*RECORDS FOR THE TASK*.
━━━━━━━━━━━━━━━━━━━━━━━━━━━━━━
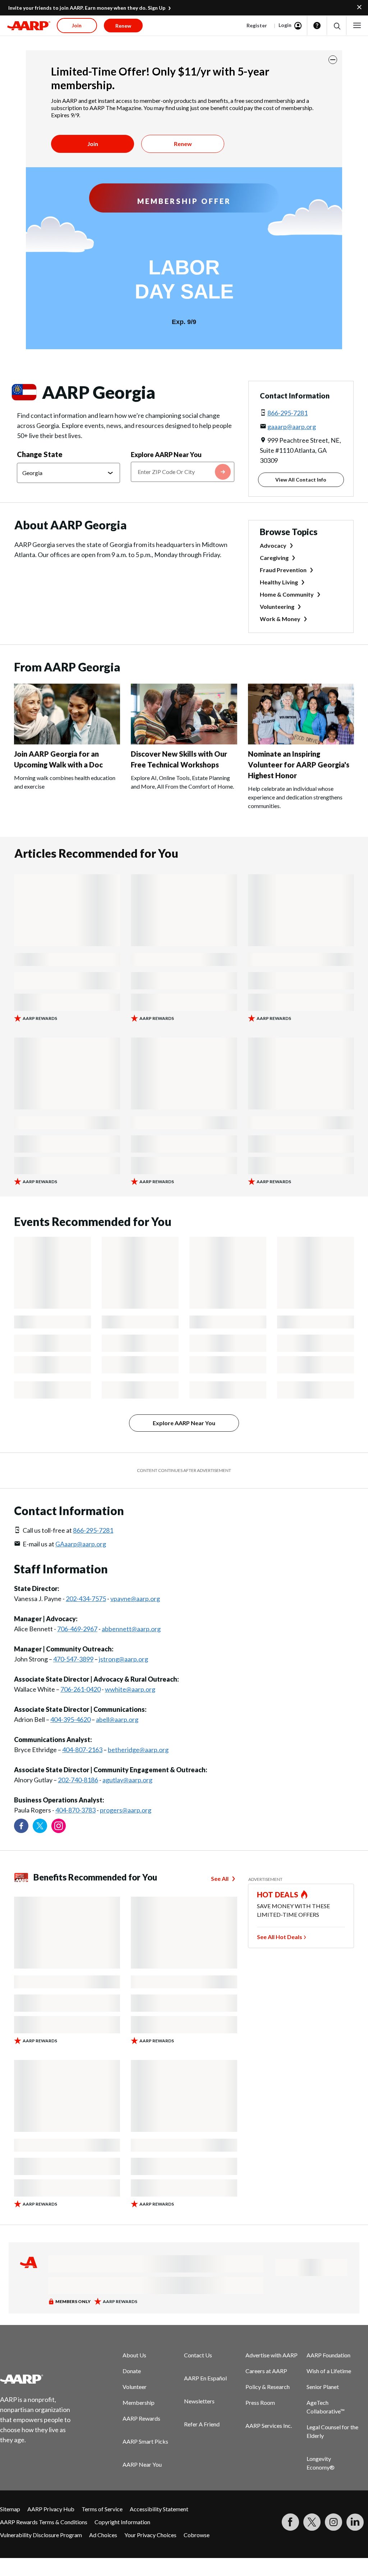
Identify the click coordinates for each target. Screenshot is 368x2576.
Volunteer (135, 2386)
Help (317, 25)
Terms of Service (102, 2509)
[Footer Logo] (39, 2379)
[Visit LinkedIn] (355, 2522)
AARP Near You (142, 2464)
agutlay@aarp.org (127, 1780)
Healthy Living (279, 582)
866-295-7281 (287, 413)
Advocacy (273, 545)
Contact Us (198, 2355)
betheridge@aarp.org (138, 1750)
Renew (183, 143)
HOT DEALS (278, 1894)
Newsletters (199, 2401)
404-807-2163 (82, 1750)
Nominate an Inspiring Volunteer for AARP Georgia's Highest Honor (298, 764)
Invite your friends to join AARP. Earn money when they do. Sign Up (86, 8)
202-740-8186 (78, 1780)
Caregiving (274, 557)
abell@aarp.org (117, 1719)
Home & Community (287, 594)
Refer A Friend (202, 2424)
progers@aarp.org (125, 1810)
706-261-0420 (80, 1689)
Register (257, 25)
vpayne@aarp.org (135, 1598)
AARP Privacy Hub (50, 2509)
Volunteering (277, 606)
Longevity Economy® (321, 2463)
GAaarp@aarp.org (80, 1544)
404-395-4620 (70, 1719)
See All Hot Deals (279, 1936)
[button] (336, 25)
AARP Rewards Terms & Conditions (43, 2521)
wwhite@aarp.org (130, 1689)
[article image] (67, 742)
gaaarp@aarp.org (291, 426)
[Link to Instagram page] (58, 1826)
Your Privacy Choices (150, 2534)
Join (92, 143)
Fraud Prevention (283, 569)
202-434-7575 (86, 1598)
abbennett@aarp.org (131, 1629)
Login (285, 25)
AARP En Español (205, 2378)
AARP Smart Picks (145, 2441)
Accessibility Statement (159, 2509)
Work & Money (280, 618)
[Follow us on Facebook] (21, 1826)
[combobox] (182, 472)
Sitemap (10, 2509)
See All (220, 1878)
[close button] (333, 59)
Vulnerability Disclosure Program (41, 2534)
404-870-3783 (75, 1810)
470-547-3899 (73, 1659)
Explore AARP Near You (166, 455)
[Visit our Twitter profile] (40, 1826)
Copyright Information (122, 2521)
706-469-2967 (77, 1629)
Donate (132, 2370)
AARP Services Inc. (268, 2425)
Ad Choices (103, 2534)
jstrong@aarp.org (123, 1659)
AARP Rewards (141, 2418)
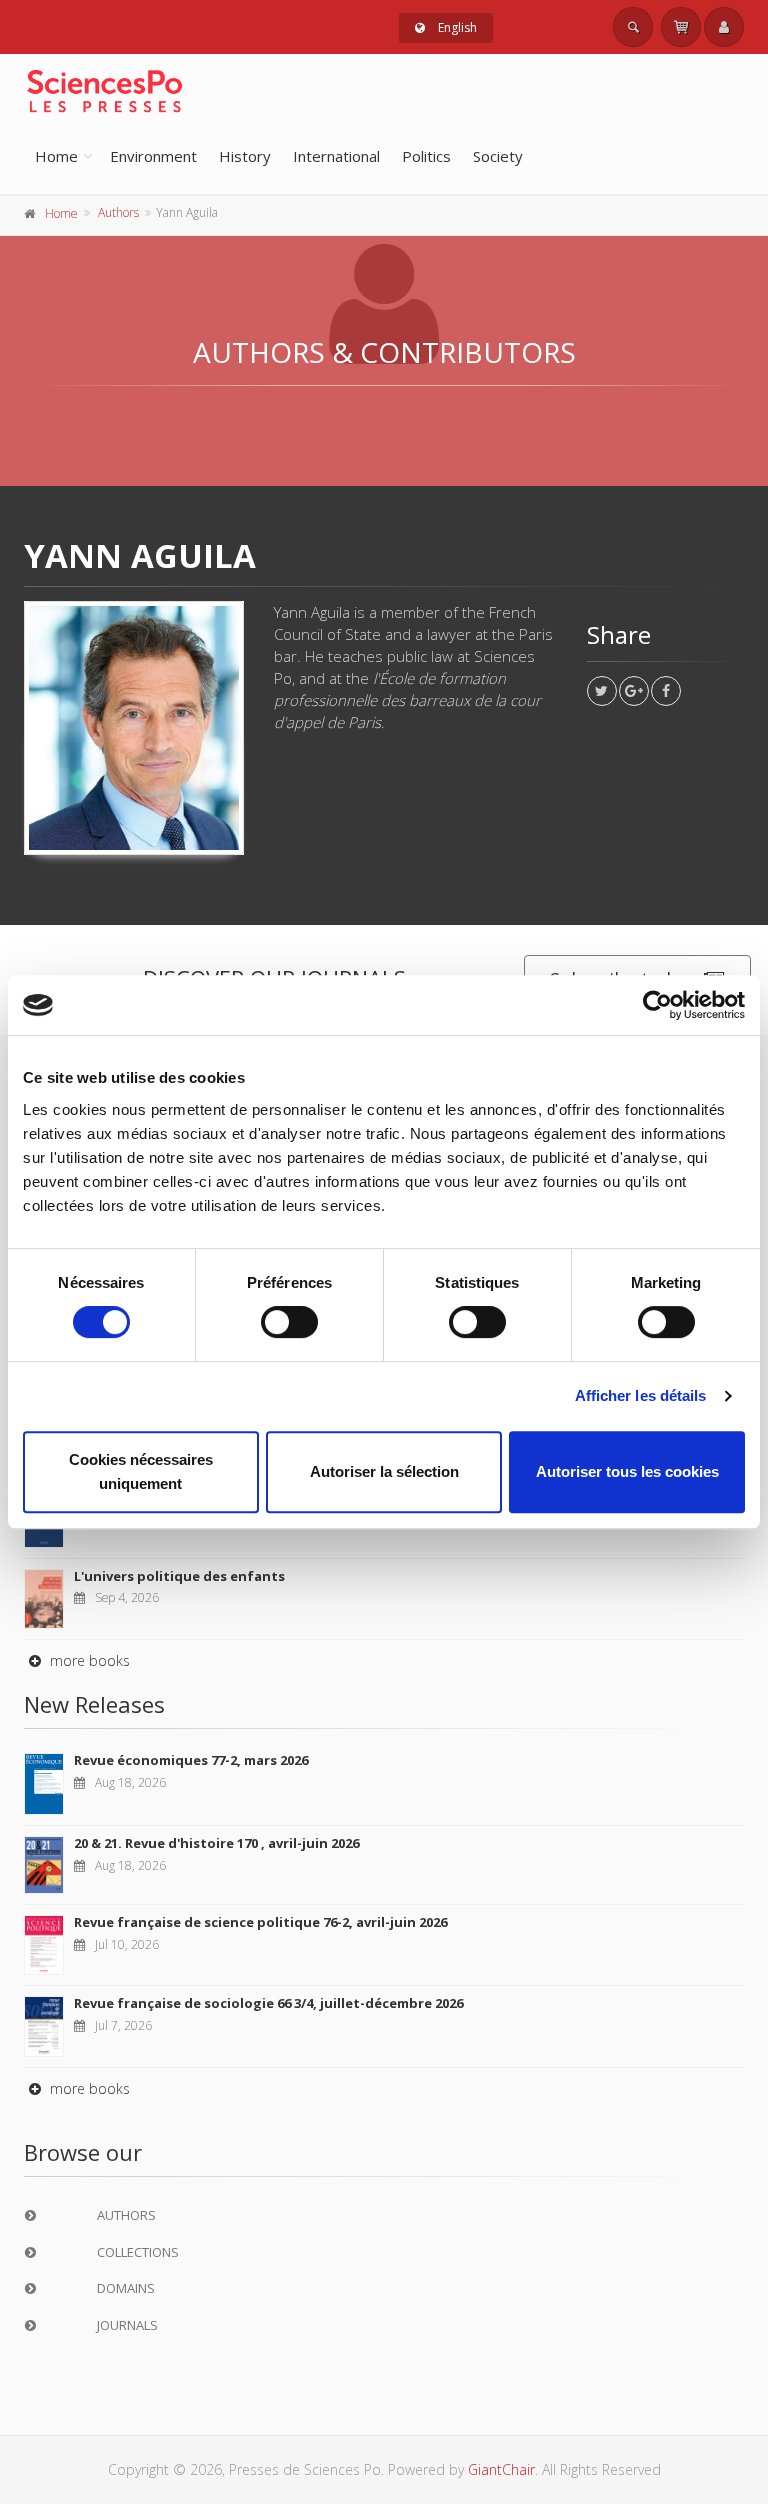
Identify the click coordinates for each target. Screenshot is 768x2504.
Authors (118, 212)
━━━━━━━━━━━━━━━━━━━━━━━━━━━━━━
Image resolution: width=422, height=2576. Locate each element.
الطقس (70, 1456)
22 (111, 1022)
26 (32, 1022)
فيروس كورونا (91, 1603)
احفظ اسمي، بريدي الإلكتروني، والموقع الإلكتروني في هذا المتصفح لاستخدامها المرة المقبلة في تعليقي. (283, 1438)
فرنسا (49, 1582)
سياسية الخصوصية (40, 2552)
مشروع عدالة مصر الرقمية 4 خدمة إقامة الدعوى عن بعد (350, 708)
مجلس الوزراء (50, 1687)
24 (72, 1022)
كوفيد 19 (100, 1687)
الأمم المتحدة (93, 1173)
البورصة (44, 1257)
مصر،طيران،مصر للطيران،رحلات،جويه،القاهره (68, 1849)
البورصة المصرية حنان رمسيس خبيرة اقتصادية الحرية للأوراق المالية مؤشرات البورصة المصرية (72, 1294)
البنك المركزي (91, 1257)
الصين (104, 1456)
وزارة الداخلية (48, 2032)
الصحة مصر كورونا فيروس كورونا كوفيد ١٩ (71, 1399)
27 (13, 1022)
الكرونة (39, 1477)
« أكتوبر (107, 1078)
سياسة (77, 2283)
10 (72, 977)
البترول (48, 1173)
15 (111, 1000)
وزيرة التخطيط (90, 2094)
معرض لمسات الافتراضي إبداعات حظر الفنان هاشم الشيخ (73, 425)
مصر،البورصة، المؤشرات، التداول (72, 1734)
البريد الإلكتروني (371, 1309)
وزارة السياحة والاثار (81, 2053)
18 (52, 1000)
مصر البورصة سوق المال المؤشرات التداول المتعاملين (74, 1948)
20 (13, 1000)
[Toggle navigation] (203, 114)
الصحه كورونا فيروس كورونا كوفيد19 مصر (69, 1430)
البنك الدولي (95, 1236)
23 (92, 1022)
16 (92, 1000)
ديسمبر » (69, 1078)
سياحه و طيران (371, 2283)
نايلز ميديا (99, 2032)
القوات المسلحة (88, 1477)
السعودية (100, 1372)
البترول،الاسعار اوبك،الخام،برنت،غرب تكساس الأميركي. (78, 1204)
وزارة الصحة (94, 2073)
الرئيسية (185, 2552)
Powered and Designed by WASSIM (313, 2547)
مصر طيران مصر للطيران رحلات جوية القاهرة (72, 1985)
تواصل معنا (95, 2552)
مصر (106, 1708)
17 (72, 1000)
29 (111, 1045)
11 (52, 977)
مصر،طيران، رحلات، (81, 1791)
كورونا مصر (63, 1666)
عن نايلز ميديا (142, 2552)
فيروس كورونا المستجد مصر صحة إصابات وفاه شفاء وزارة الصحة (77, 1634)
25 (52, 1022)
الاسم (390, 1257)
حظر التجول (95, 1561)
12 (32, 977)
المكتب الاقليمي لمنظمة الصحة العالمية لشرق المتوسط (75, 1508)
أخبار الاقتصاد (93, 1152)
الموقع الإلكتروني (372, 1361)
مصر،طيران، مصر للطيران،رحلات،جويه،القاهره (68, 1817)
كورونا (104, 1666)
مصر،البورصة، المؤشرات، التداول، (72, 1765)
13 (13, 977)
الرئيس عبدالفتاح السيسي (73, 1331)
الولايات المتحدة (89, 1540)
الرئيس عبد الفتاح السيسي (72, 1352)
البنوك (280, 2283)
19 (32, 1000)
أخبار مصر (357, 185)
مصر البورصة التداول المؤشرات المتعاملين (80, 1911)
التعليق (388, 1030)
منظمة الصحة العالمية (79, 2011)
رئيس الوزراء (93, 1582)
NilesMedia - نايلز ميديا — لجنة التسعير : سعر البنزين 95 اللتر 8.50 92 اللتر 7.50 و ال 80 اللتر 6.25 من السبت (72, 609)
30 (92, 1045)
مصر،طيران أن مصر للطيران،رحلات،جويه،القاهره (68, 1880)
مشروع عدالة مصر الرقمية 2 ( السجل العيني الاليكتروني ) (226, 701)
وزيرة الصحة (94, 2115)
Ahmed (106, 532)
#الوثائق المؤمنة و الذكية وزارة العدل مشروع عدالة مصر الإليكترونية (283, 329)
━━━━━━━━━━━━━━━━━━━━━━━━━━━━━━
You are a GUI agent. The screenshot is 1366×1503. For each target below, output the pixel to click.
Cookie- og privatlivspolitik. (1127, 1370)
━━━━━━━━━━━━━━━━━━━━━━━━━━━━━━
*WHAT THE TASK REQUIRES*. Copy out the lines above exactly, beginning at the one that contains "البريد الإلكتروني (371, 1309)" and ending at the one that contains "19 (32, 1000)".

*SOLUTION FOR THIS EXERCISE*.
البريد الإلكتروني (371, 1309)
وزارة السياحة والاثار (81, 2053)
18 (52, 1000)
مصر البورصة سوق المال المؤشرات التداول المتعاملين (74, 1948)
20 (13, 1000)
[Toggle navigation] (203, 114)
الصحه كورونا فيروس كورونا كوفيد19 مصر (69, 1430)
البنك الدولي (95, 1236)
23 (92, 1022)
16 (92, 1000)
ديسمبر » (69, 1078)
سياحه و طيران (371, 2283)
نايلز ميديا (99, 2032)
القوات المسلحة (88, 1477)
السعودية (100, 1372)
البترول،الاسعار اوبك،الخام،برنت،غرب تكساس الأميركي. (78, 1204)
وزارة الصحة (94, 2073)
الرئيسية (185, 2552)
Powered and Designed by WASSIM (313, 2547)
مصر طيران مصر للطيران رحلات جوية القاهرة (72, 1985)
تواصل معنا (95, 2552)
مصر (106, 1708)
17 (72, 1000)
29 (111, 1045)
11 (52, 977)
مصر،طيران، رحلات، (81, 1791)
كورونا مصر (63, 1666)
عن نايلز ميديا (142, 2552)
فيروس كورونا المستجد مصر صحة إصابات وفاه شفاء وزارة الصحة (77, 1634)
25 (52, 1022)
الاسم (390, 1257)
حظر التجول (95, 1561)
12 (32, 977)
المكتب الاقليمي لمنظمة الصحة العالمية لشرق المتوسط (75, 1508)
أخبار الاقتصاد (93, 1152)
الموقع الإلكتروني (372, 1361)
مصر،طيران، مصر للطيران،رحلات،جويه،القاهره (68, 1817)
كورونا (104, 1666)
مصر،البورصة، المؤشرات، التداول، (72, 1765)
13 (13, 977)
الرئيس عبدالفتاح السيسي (73, 1331)
الولايات المتحدة (89, 1540)
الرئيس عبد الفتاح السيسي (72, 1352)
البنوك (280, 2283)
19 (32, 1000)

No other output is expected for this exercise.